In GitOps, the key shift is: Git is the desired state, and your CD controller (Argo CD / Flux) is the executor. So migrations must be declarative, repeatable, observable, and safe under retries.
Core principles
- Immutable migrations: never edit an applied migration; fix-forward with a new one.
- Idempotent execution: the migration runner can be retried safely (GitOps controllers will retry).
- Single writer: only one actor runs migrations at a time per DB.
- Separation of concerns: app rollout and schema rollout are related, but not the same thing.
Common GitOps patterns (what actually works)
Pattern A — “Migration Job as a sync step” (most common)
You commit a Kubernetes Job that runs Flyway/Liquibase, and Argo/Flux applies it.
Argo CD
- Use sync waves so DB migration runs before app deployment.
- Optionally use a PostSync hook if you want migrations after the app (rare; usually wrong for breaking changes).
Pros
- Clear audit trail in Git
- Argo shows success/failure
- Controlled ordering
Cons
- Jobs must be carefully designed to be re-runnable and not spam multiple runs
Practices
- Job name includes release version/hash so each deploy is a new job:
migrate-<appVersion>(or commit SHA)
- Use a dedicated migration container image that contains:
- your migration scripts
- the exact tool version (Flyway/Liquibase)
- Migration job uses the migration role credentials via Secret
Pattern B — “Init container in the app Deployment” (simpler, riskier at scale)
The app pod includes an initContainer that runs migrations before the app container starts.
Pros
- Easy to wire
- No extra object
Cons
- Concurrency: many replicas start → many attempt migrations (you must gate with lock/leader)
- Harder to manage failures vs app rollout
- Less control in multi-service/shared DB cases
If you do this, enforce:
- replicas=1 during migration, or
- leader election / single-runner, and rely on Liquibase/Flyway locking
Pattern C — “Platform pipeline runs migrations, GitOps only deploys app” (very stable)
The pipeline runs migrations against the target environment first, then commits/promotes the app manifest.
Pros
- Great control and observability
- Prevents “controller retries causing re-execution surprises”
Cons
- Slightly less “pure” GitOps; execution not exclusively from cluster pull
In practice, many mature orgs do this because DB changes are high blast-radius.

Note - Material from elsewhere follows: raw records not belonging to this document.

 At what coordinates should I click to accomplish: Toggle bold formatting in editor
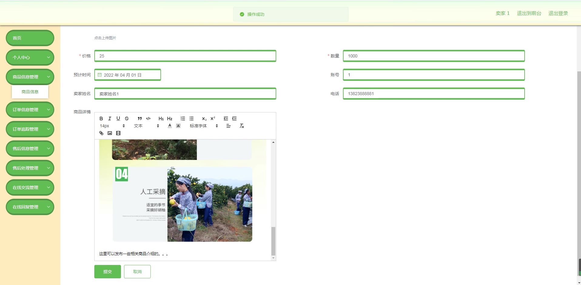101,118
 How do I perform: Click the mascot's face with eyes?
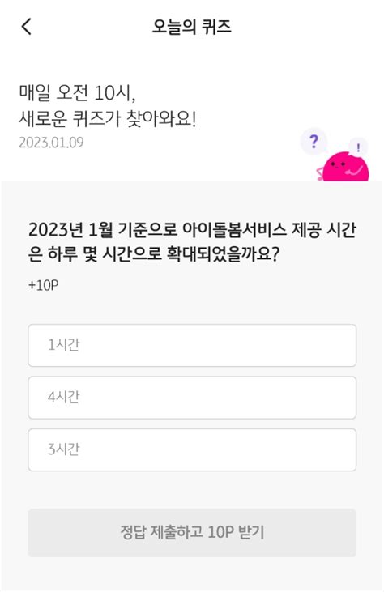(338, 164)
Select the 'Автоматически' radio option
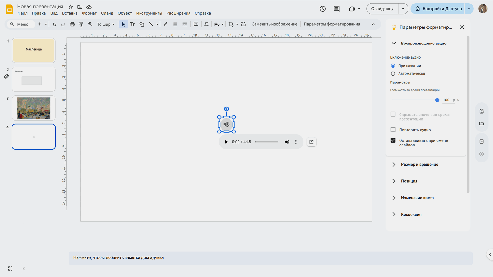This screenshot has width=493, height=277. point(393,74)
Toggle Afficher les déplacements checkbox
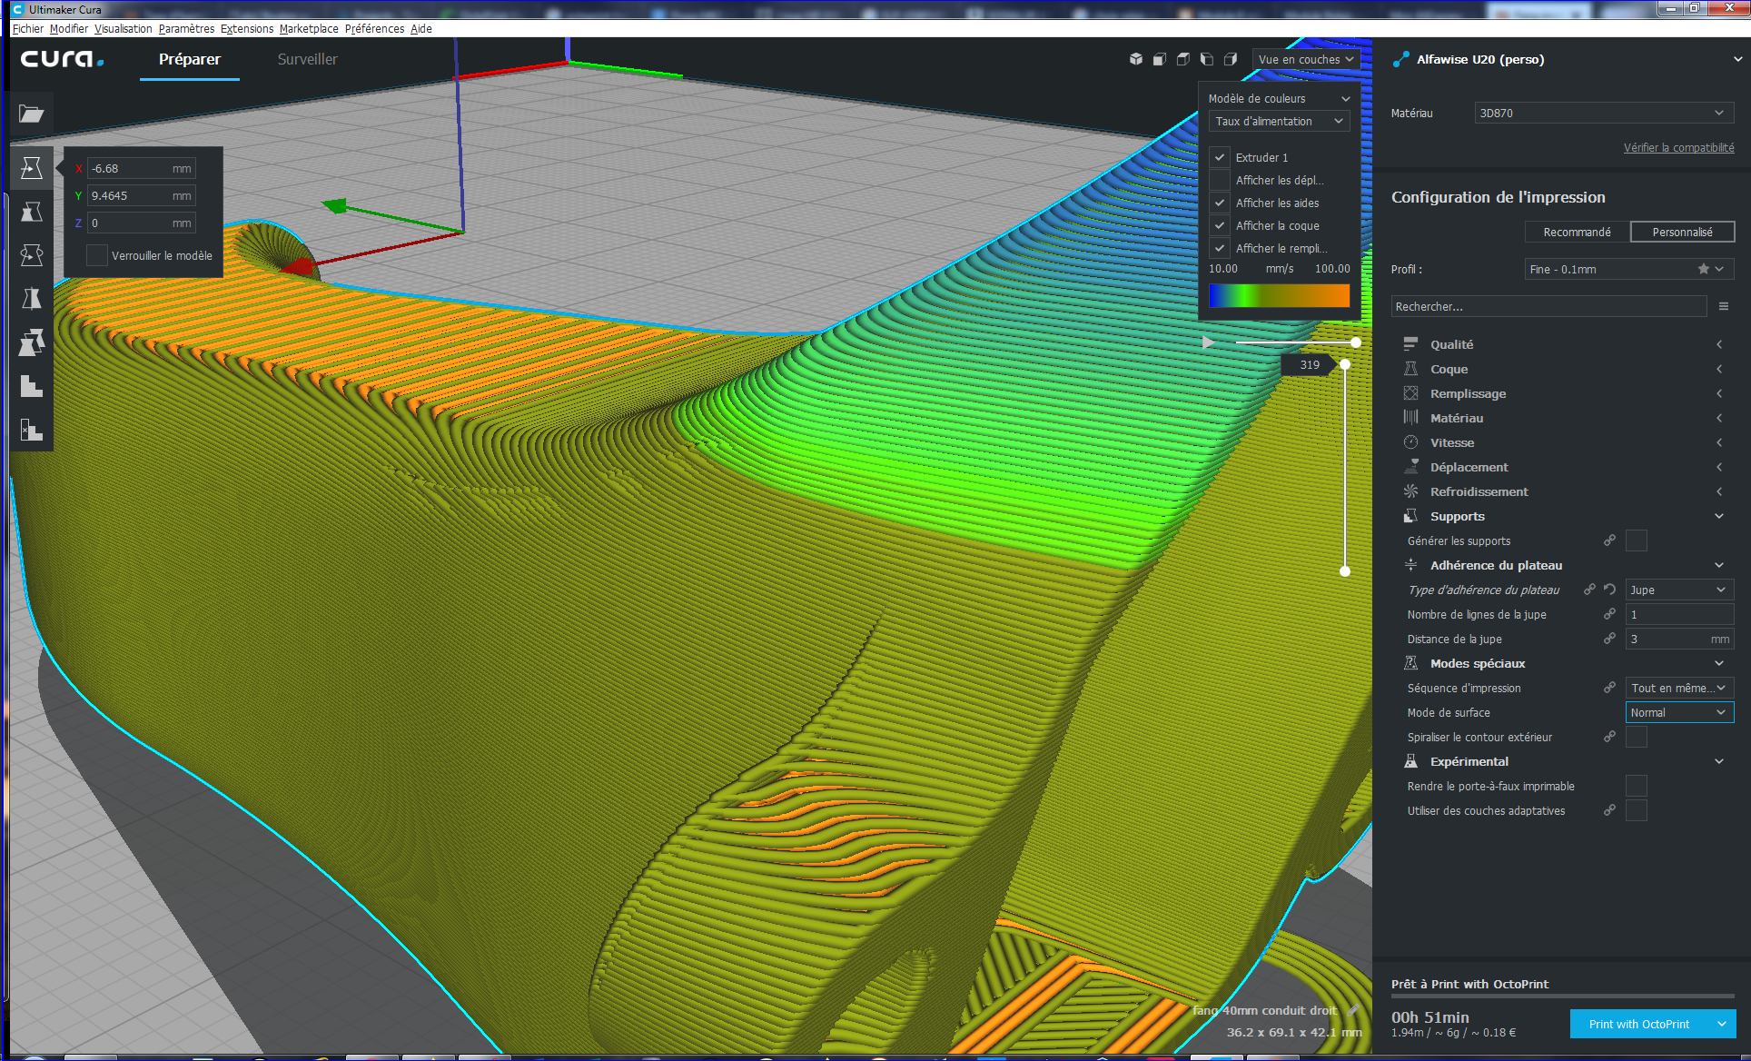 pyautogui.click(x=1220, y=180)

How you keep it safe: Expand–Migrate–Contract + GitOps promotion
GitOps shines when you promote commits between envs (dev → stage → prod).
Recommended sequence
- Expand schema (additive, backward compatible) — commit A
- Deploy app that can handle old+new — commit B
- Backfill (separate migration or batch job) — commit C
- Switch reads via feature flag — commit D
- Contract (drop old) later — commit E
This prevents “Argo applied everything, but pods restarted mid-way and now we’re broken”.
Concrete mechanics you should mention in interviews
Ordering and gating
- Argo CD: sync waves (DB job wave -1, app wave 0)
- Flux: use Kustomize/Helm ordering (less expressive than Argo waves, but doable via separate Kustomizations with dependsOn)
Concurrency control
- Liquibase:
DATABASECHANGELOGLOCK(monitor/alert for stuck locks) - Flyway: locks via schema history / DB locking behavior
- Still best to design “one job per deploy” and let the tool lock be the final safety net.
Retry semantics (GitOps controllers retry)
Your migration execution must be:
- safe to re-run (if job gets restarted)
- not doing huge non-idempotent DML without guards
- not combining transactional + non-transactional DDL wrongly (e.g., Postgres
CREATE INDEX CONCURRENTLYcannot be insideBEGIN/COMMIT)
Observability
- Emit logs + metrics from the migration job (duration, success/failure, target version).
- Dashboards query:
- Flyway:
flyway_schema_history - Liquibase:
DATABASECHANGELOG+DATABASECHANGELOGLOCK
- Flyway:
Rollback reality
- In GitOps, rollback is “revert Git commit”, but DB rollback is rarely automatic.
- So you design migrations as forward-only and rely on:
- backups
- restore procedures
- compatibility rollout patterns (expand/contract)
How I would describe a “good” GitOps setup (short)
“In GitOps, migrations are applied as a dedicated Kubernetes Job managed by Argo/Flux, ordered before the app rollout via sync waves/dependsOn. The job uses a pinned tool version and immutable migration artifacts, is safe under retries, and we monitor schema history tables plus job status. We use expand–migrate–contract with feature flags to tolerate mixed versions during rollout, because ‘git revert’ doesn’t undo database state.”